There is significant uncertainty related to third-party payor coverage and reimbursement of newly approved therapeutics. Marketing approvals, pricing, and reimbursement for new therapeutic products vary widely from country to country. Current and future legislation may significantly change the approval requirements in ways that could involve additional costs and cause delays in obtaining approvals. Some countries require approval of the sale price of a therapeutic before it can be marketed. In many countries, the pricing review period begins after marketing or product licensing approval is granted. In some foreign markets, prescription biopharmaceutical pricing remains subject to continuing governmental control even after initial approval is granted. As a result, we might obtain marketing approval for a product in a particular country, but then be subject to price regulations that delay commercial launch of the product, possibly for lengthy time periods, which may negatively impact the revenues we are able to generate from the sale of the product in that country. Adverse pricing limitations may hinder our ability to recoup our or their investment in one or more product candidates, even if our product candidates obtain marketing approval. Our ability to commercialize our product candidates will depend in part on the extent to which coverage and reimbursement for these products and related treatments will be available from government health administration authorities, private health insurers and other organizations. Regulatory authorities and third-party payors, such as private health insurers, and health maintenance organizations, decide which medications they will cover and establish reimbursement levels. The healthcare industry is acutely focused on cost containment, both in the United States and elsewhere. Several third-party payors are requiring that companies provide them with predetermined discounts from list prices, are using preferred drug lists to leverage greater discounts in competitive classes, are disregarding therapeutic differentiators within classes, are challenging the prices charged for therapeutics, and are negotiating price concessions based on performance goals.

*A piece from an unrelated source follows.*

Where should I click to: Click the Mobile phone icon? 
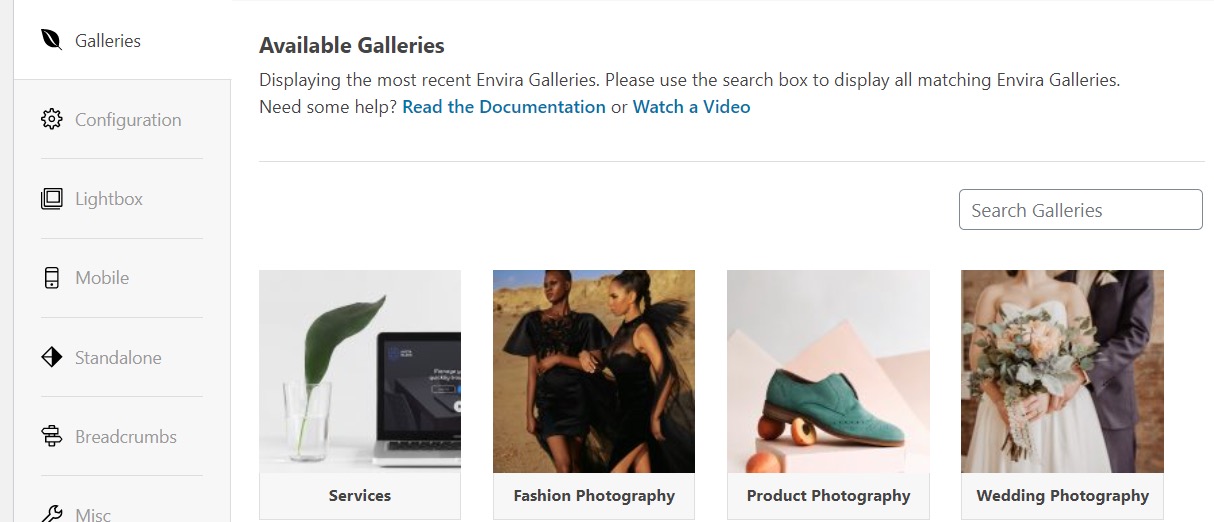(x=51, y=278)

Third-party payors, whether foreign or domestic, or governmental or commercial, are developing increasingly sophisticated methods of controlling healthcare costs. In addition, in the United States, no uniform policy of coverage and reimbursement for products exists among third-party payors. Therefore, coverage and reimbursement for products can differ significantly from payor to payor. Further, we believe that future coverage and reimbursement will likely be subject to increased restrictions both in the United States and in international markets. Third-party coverage and reimbursement for our products or product candidates for which we receive regulatory approval may not be available or adequate in either the United States or international markets, which could have a negative effect on our business, financial condition, results of operations, stock price and prospects.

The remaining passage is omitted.